Here's another creative idea;

There are 31 million acres of lawns in America....
And let's not forget all those golf courses, football & soccer fields, constructed wetlands for waste water treatment[], etc.


ai_vin writes:

PJM, in charge of most of the grid from New Jersey to Illinois, currently holds 3,350 MW of expensive, fast-acting contingency reserves 24/7 to ensure that it can keep the lights on in case a large fossil or nuclear power plant unexpectedly breaks down.

That's compared to how much average and peak generation?

Wind is often totally off-line over large areas (BPA had a near-complete outage in early 2014 lasting almost 2 weeks, and BPA's wind appears to take week-long vacations with regularity).  PV is off-line all night every night.  These "resources" require 100% backup from other generators, and can only be counted upon to save fuel.

In actuality the wind is always blowing - somewhere.

Which is useful IF and ONLY IF "somewhere" is generating enough for themselves, enough extra for you, and there are enough transmission lines in between.  If that's not the case then that little sound-bite is a half-truth (and a half-truth is a whole lie).

Concentrated solar power (CSP) can store energy as heat in molten salts to be able to operate 24/7.

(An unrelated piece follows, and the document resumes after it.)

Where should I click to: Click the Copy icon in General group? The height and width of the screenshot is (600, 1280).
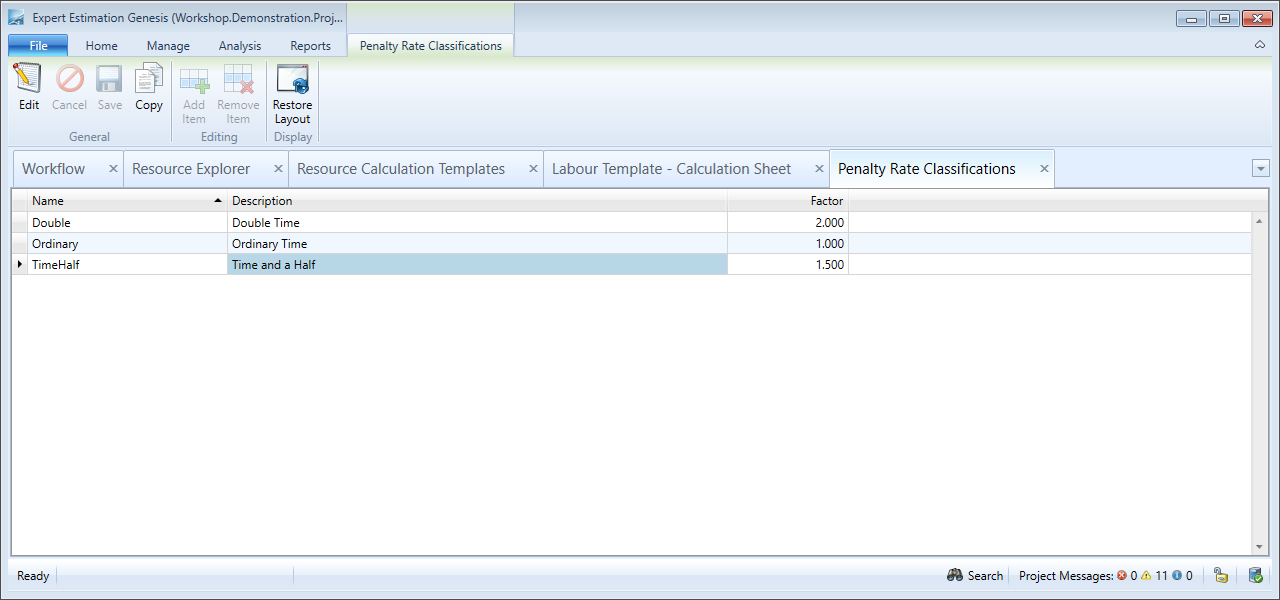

The vast majority of the USA, including the heavily-populated coasts, is too cloudy for CSP.  Power that arrives over thousands of miles of transmission lines is anything but "local and distributed".


USA has enough wind and solar to generate 10 to 100 times the e-energy used in the 50 States.

Up to very recently, the average total cost of other (new) e-energy sources such as NPPs, CPPs and NGPPs was lower but this is no longer true in many countries.

When REs become cheaper than other conventional sources, there are not good reasons not to use REs.